Exercise goal: Set down, exactly as written, the line containing "Add a new feed subscription" and all the lines that follow it to the end of the entries below, omitting every picture.

- Opening Delimiter -

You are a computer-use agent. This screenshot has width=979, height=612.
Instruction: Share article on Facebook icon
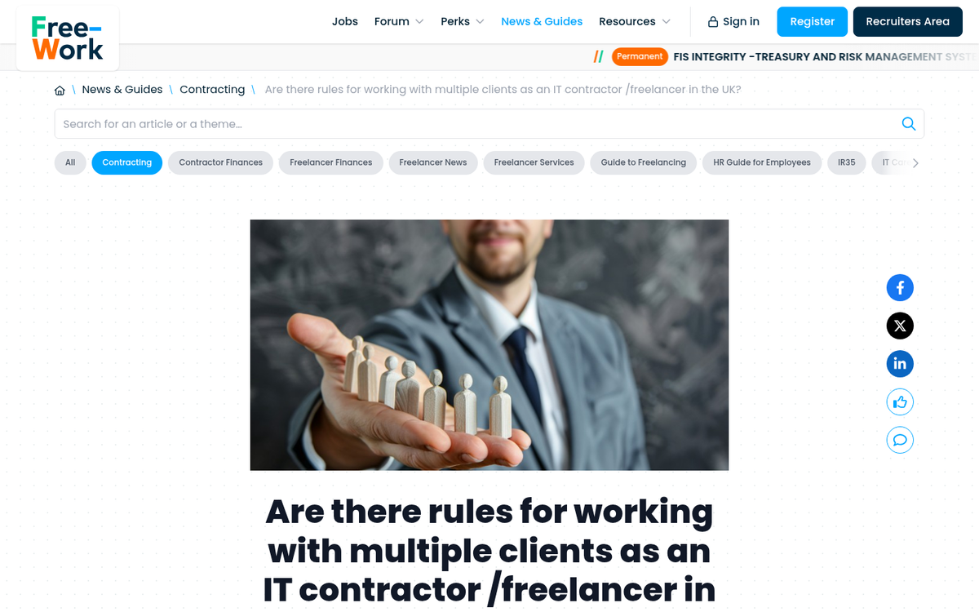point(900,288)
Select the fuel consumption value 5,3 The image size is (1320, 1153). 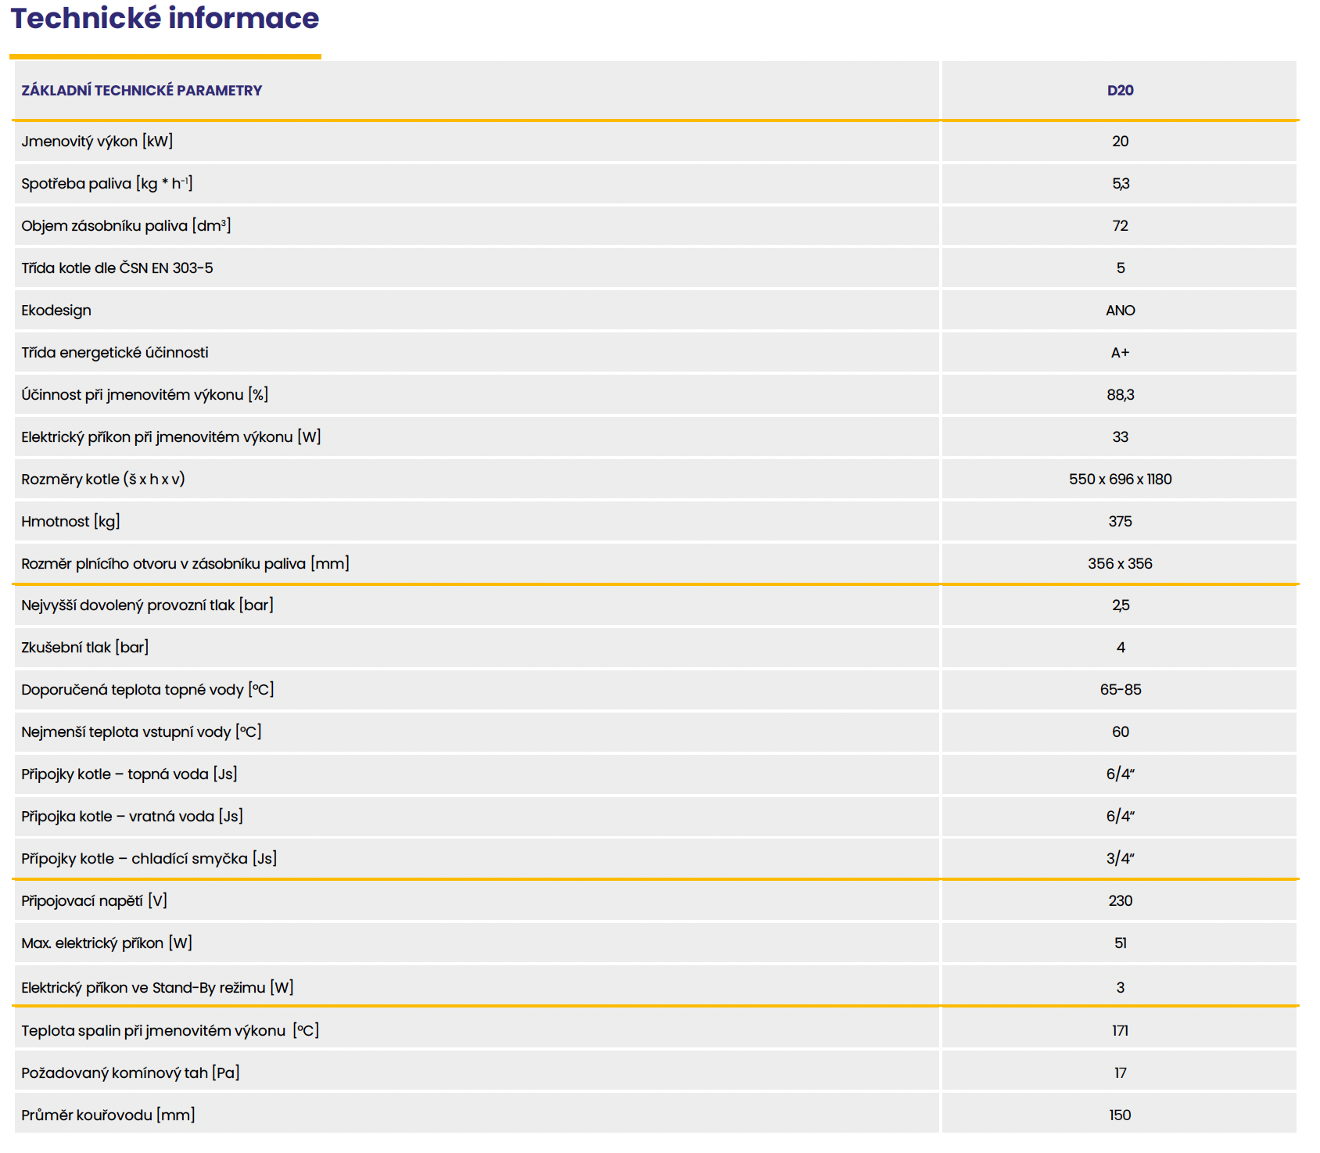point(1120,184)
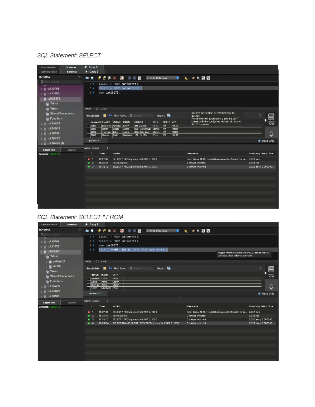Expand the patienttbl table node in the schema tree

[x=47, y=262]
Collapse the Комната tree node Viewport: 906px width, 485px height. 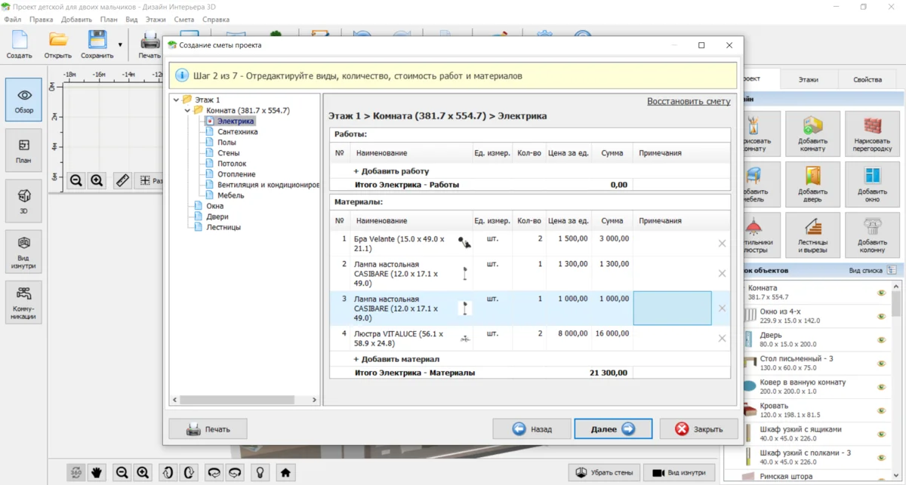pyautogui.click(x=187, y=110)
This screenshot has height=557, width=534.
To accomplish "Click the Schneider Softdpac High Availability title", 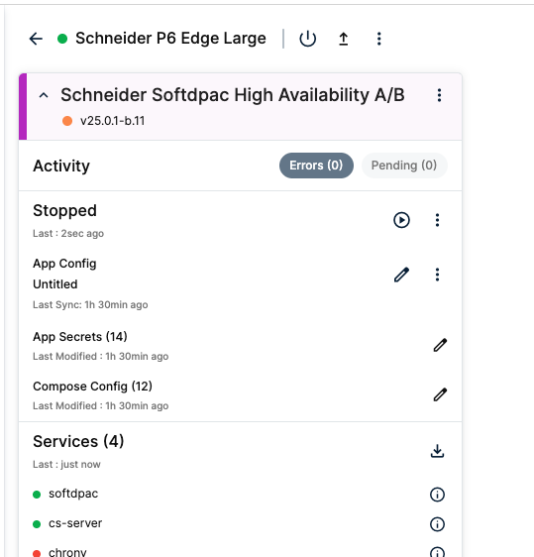I will [233, 95].
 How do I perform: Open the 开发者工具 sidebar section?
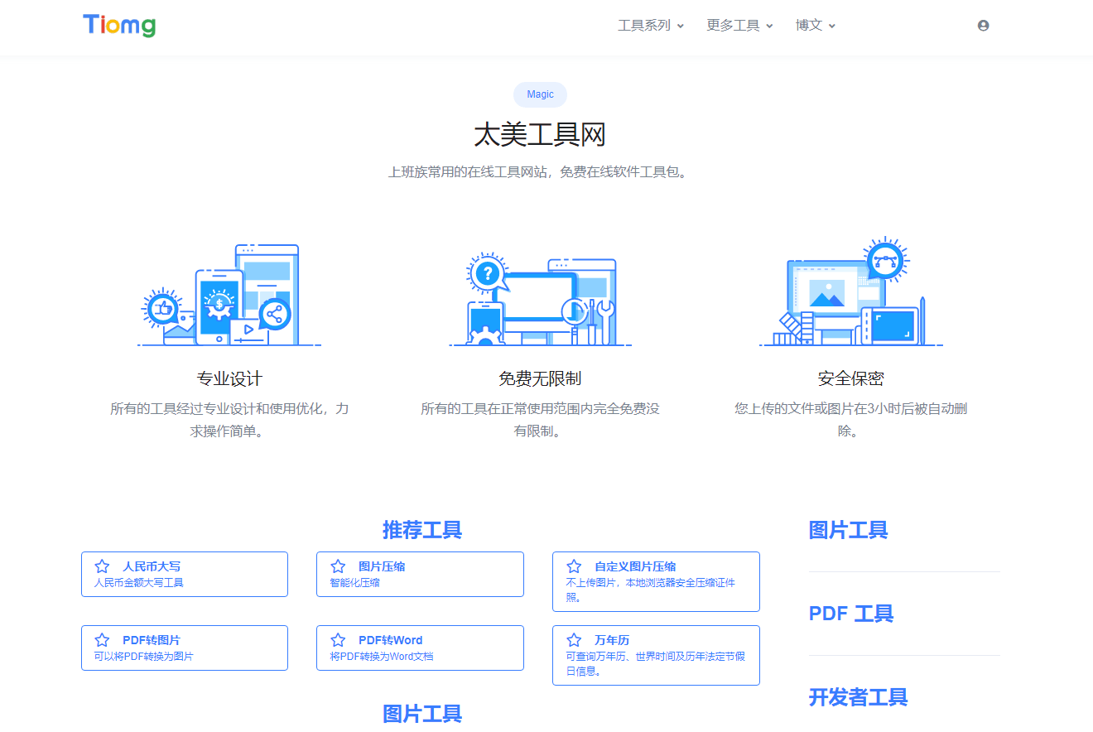point(858,697)

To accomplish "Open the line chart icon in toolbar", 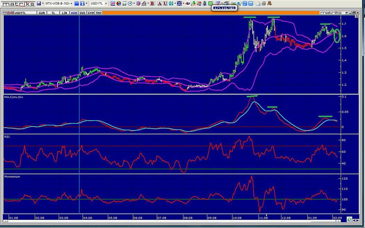I will (x=113, y=3).
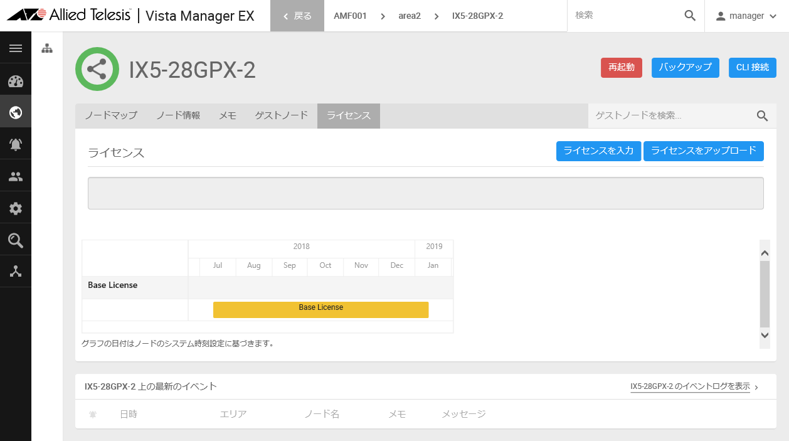
Task: Click ライセンスをアップロード to upload a license
Action: tap(703, 151)
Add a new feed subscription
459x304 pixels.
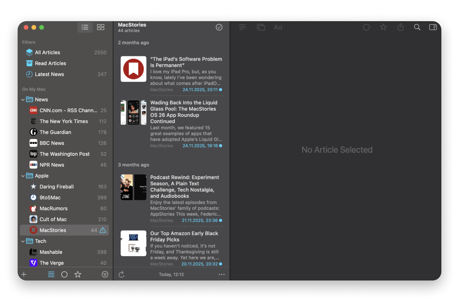[x=24, y=274]
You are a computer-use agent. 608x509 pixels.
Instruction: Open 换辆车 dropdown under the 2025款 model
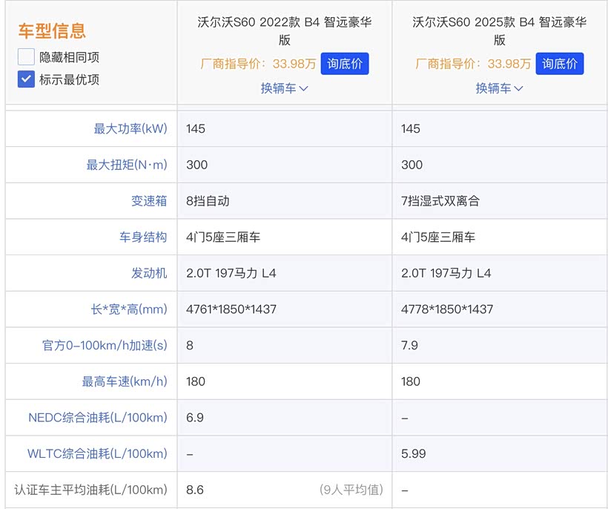point(499,88)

- Closing Delimiter -

Task answer:
Add a new feed subscription
459x304 pixels.
[x=24, y=274]
You are a computer-use agent. 608x509 pixels.
Instruction: Open 换辆车 dropdown under the 2025款 model
point(499,88)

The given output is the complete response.